— На сборах, — говорил кто-то из класса.
— Тогда-а-а, — она долго всматривалась в список. — Тогда Кокотов…
— Не бойся! — шептала Валюшкина, сострадая.
— Иди-иди! — сочувственно понукал учитель, сам, видимо, давно собирающийся к дантисту. — Домашнее задание потом спишешь…
И вот будущий писодей уже сидит в жестком неудобном кресле, врачиха, дыша ему в лицо табачищем, ковыряет железным острием в дупле, потом задумчиво выбирает из железной коробочки «сверлышко», пальцем оттягивает несчастному щеку. Началось! Визжит бормашина, мелькает перед глазами узел на веревочной трансмиссии, и челюсть пронзает трясучая боль, взрывающаяся электрическими ударами задетого зубного нерва.
— А-а-а!
— Терпеть! Тоже мне, защитничек! А если тебя ранят?

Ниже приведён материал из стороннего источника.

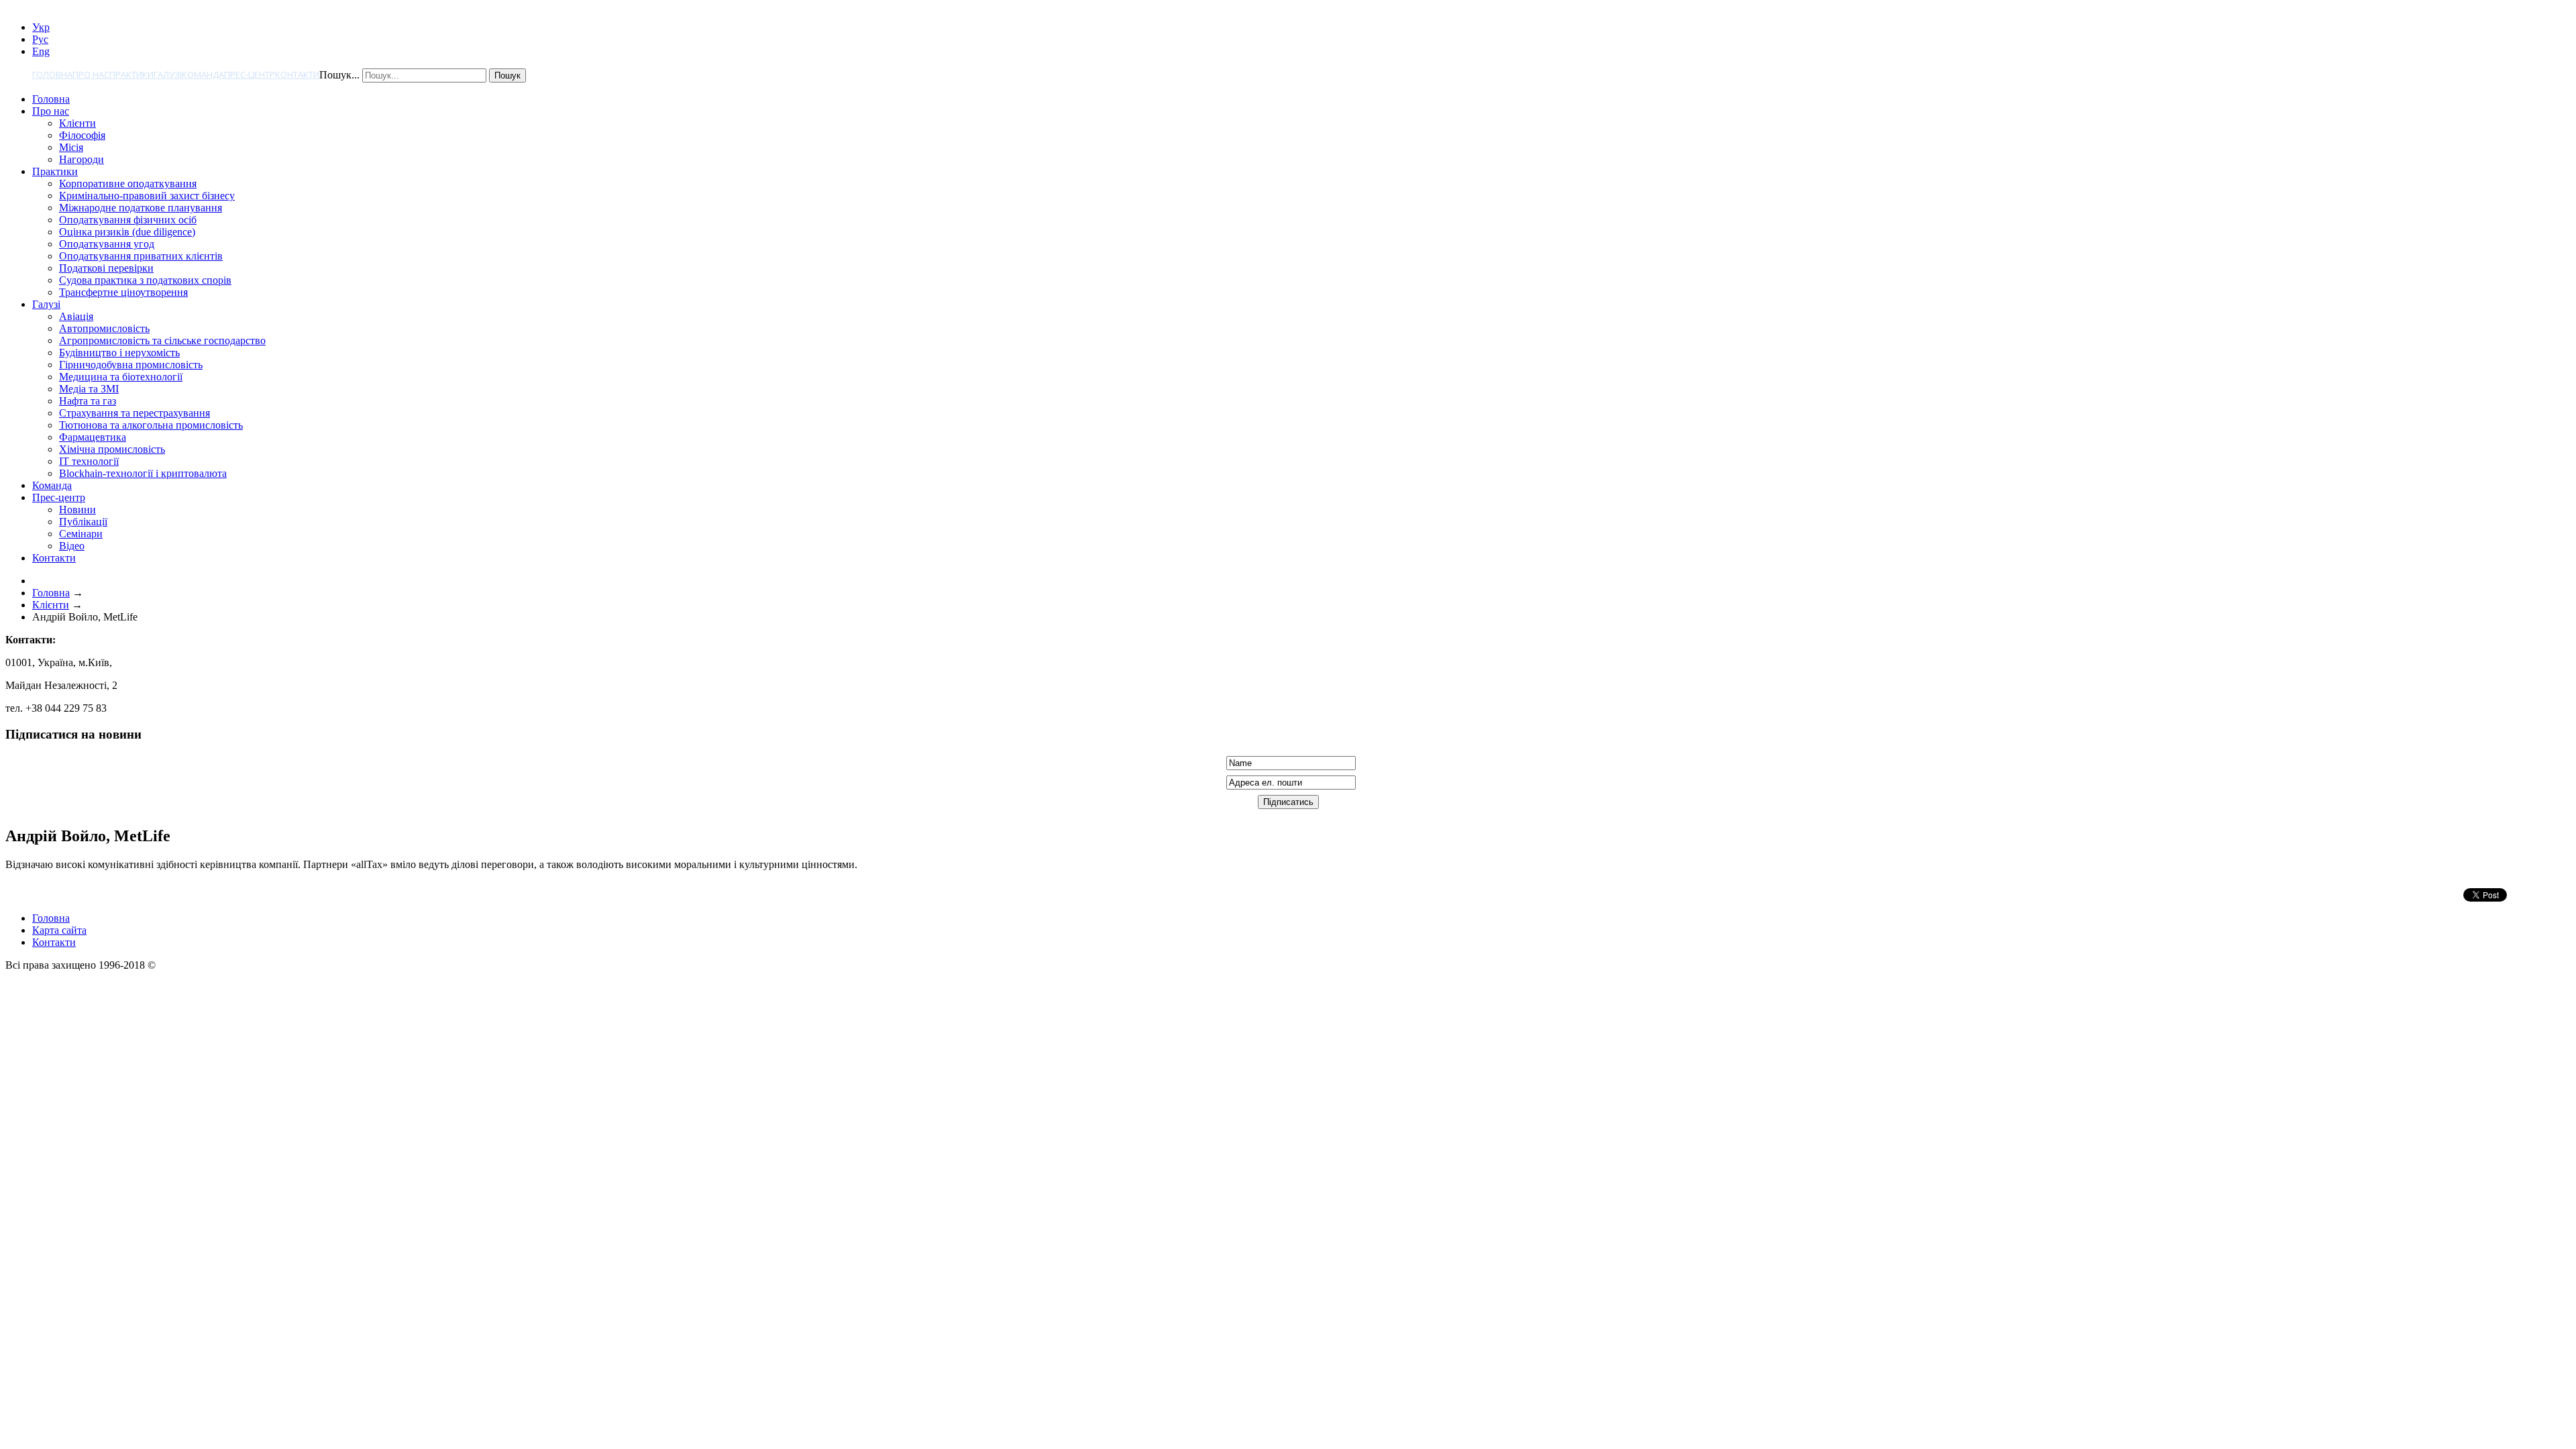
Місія (71, 147)
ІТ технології (89, 461)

Валюшкина рассказывала, что девчонкам врачиха говорила другое:
— А как рожать будешь?
Второй этаж нового корпуса некогда представлял собой целую поликлинику, но после финансового краха всех докторов поувольняли, остался один Владимир Борисович, который был теперь и за терапевта, и за кардиолога, и за хирурга, и за отоларинголога, и за уролога, и за стоматолога.
Вдруг дверь с табличкой «Невропатолог» отворилась — и оттуда вышла парочка. Обоим за тридцать, лица интеллигентные, семейные, со следами торопливой запретной радости. В открывшемся на мгновенье кабинете бдительный литератор обнаружил вполне жилую обстановку с потревоженной широкой кроватью. Увидев Кокотова, женщина смутилась, потупилась, покраснела, а мужчина, напустив на себя деловитую суровость, буркнул:
— Здрасте!
— Добрый день! — кивнул Андрей Львович, а сам подумал: «Ну, Огуревич, ну жучила! Опять за старое!»
Любовники пошли по коридору, чуть отстранясь друг от друга и обсуждая громче, чем надо, какие-то «фьючерсные контракты».
«Видимо, сослуживцы!» — предположил автор «Заблудившихся в алькове» и постучался в зубоврачебный кабинет.
Не услышав приглашения, он выждал и осторожно вошел. Никого. У окна громоздилась стоматологическая установка, напоминающая рабочее место космонавта. На стеклянном колесном столике были аккуратно разложены зловещие никелированные инструменты, включая жуткие разнокалиберные щипцы. На стене висели две картины: любительский портрет полного георгиевского кавалера в папахе и батальное полотно, изображающее паническое бегство горцев при виде казачьего разъезда. Между картинами на крючочках покоилась шашка в старинных кожаных ножнах.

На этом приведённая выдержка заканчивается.